• [Requests]:
[1] Return the passage of the forum thread on game pricing, starting with "There are always" and going on through "reasonable and valid.".
[2] Write the next part of the forum discussion about wargame prices, picking up after its final sentence.

• [Text shown]:
Of course, with operating system changes, it might be a bit much to expect a 10 year old game to still run on a current system, so you'd have to do pretty deep discounts immediately if there weren't plans to keep a game "current" in that regard.

_____________________________

Semper Fi,
Craig

It's always pilot error. Sometimes the idiot just doesn't know how to fly a broken aircraft.

(in reply to Ostwindflak)
Post #: 10
RE: The price is right? - 6/16/2015 5:38:25 PM   
Alchenar

 

Posts: 360
Joined: 8/2/2010
Status: offline
quote:

ORIGINAL: Daniele

There are always discussions going on about this topic. Every single release has its own thread on how expensive the game is, how it should be sold at a lower price to attract a wider audience, how a good discount would sell more copies, all the way to very strong opinions about how our business should be run.

It is definitely something that players are very sensitive about and of course not only in games. You can buy Vietnam '65 for the price of two beers in a decent pub and Order of Battle: Pacific for less then a dinner for two. Still, there is someone saying prices are too expensive, or various other arguments and they all sound prefectly reasonable and valid.

What is also interesting is the perception of prices out there. Matrix Games and Slitherine are perceived as companies that never discount games, despite a total of over 500 temporary price reductions per year, including a 7 weeks long Holiday Sale at Christmas time, an Easter sale including all releases and a massive number of other rebates.

Is this reputation a good or a bad thing? And what is the best course of action to handle price life cycles in this market segment? At HoW15, we are going to discuss this particular topic, so don't forget to share your views and participate in the debate.


Well hang on now, Matrix/Slitherine had to be pestered for years to do anything more ambitious than a miserly Winter sale. My recollection is that the weekly sales started because Tim Stone literally dared you to do it in an interview. Similarly there are some of us who have been singing the praises of Steam for years and being told it wasn't an appropriate platform for wargame, only for Matrix to now not only be shifting parts of the catalogue onto Steam but taking part in their sales.

So it isn't that you have a reputation as a company that never discounts games, it's that you have a reputation of a company that's extremely complacent and ignores all trends and developments in the wider industry to the point where you're probably about 5-7 years behind the curve in terms of what digital distribution has to offer.

• [Source material]:
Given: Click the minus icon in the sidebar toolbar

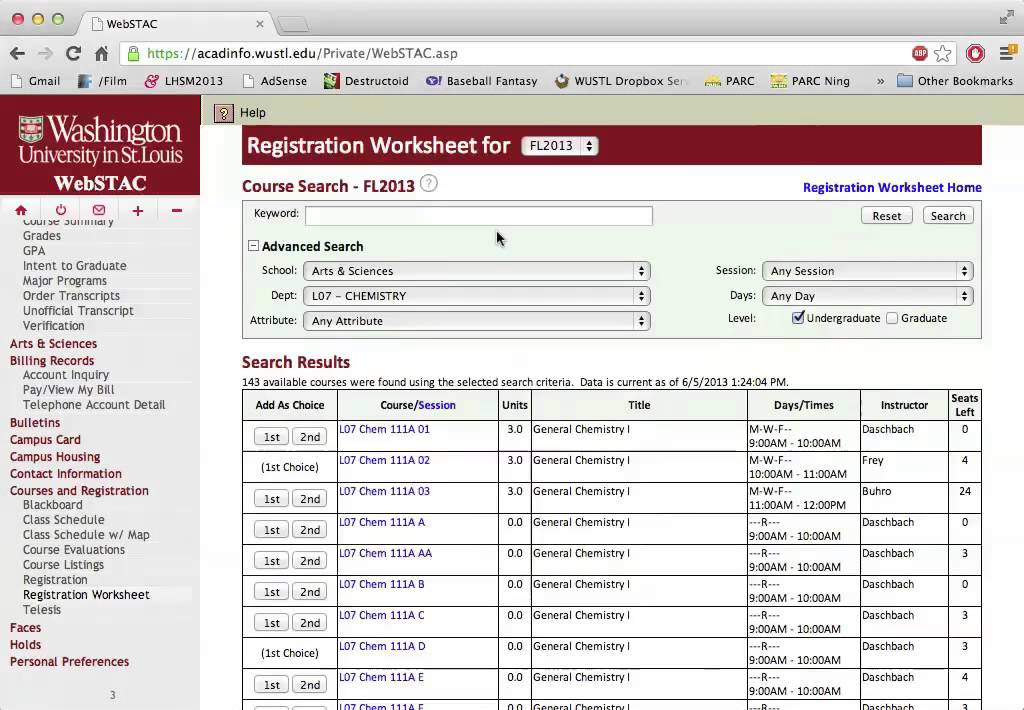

• [Task answers]:
[1]
There are always discussions going on about this topic. Every single release has its own thread on how expensive the game is, how it should be sold at a lower price to attract a wider audience, how a good discount would sell more copies, all the way to very strong opinions about how our business should be run.

It is definitely something that players are very sensitive about and of course not only in games. You can buy Vietnam '65 for the price of two beers in a decent pub and Order of Battle: Pacific for less then a dinner for two. Still, there is someone saying prices are too expensive, or various other arguments and they all sound prefectly reasonable and valid.

[2]
e: and yeah, a company that's lazy and misses opportunities to slash the price of the back catalogue that doesn't sell anymore in order to raise awareness of a new title. That's a trick everyone else has picked up on as well.

< Message edited by Alchenar -- 6/16/2015 6:41:21 PM >

(in reply to Daniele)
Post #: 11
RE: The price is right? - 6/19/2015 10:48:00 AM   
zakblood


Posts: 18448
Joined: 10/4/2012
Status: online
re looking at this before i get off on hols, i think most have a point, i think once a game is a certain number of months and years old, the price should be reflected by going down and being entered into sales, a prime example is Scourge of War Gettysburg 150th Anniversary Collection, which released in 26 JUN 2013 is still priced as a full priced game, 2 years after release and that can't be right at £53.99 and it's not the only one either, seems it's just the tip of a every growing ice berg, if you want nobody to buy older titles then leave them to sit and die with a empty forum, but most would be played and got by newer members who may not have seen it at first or after a later game gets released looks at the others in the series but at these prices they just won't move and in the end will die a death and not be seen or used again, unless you have figures to say other wise and i have got it wrong again, wont be the first or last time for that either.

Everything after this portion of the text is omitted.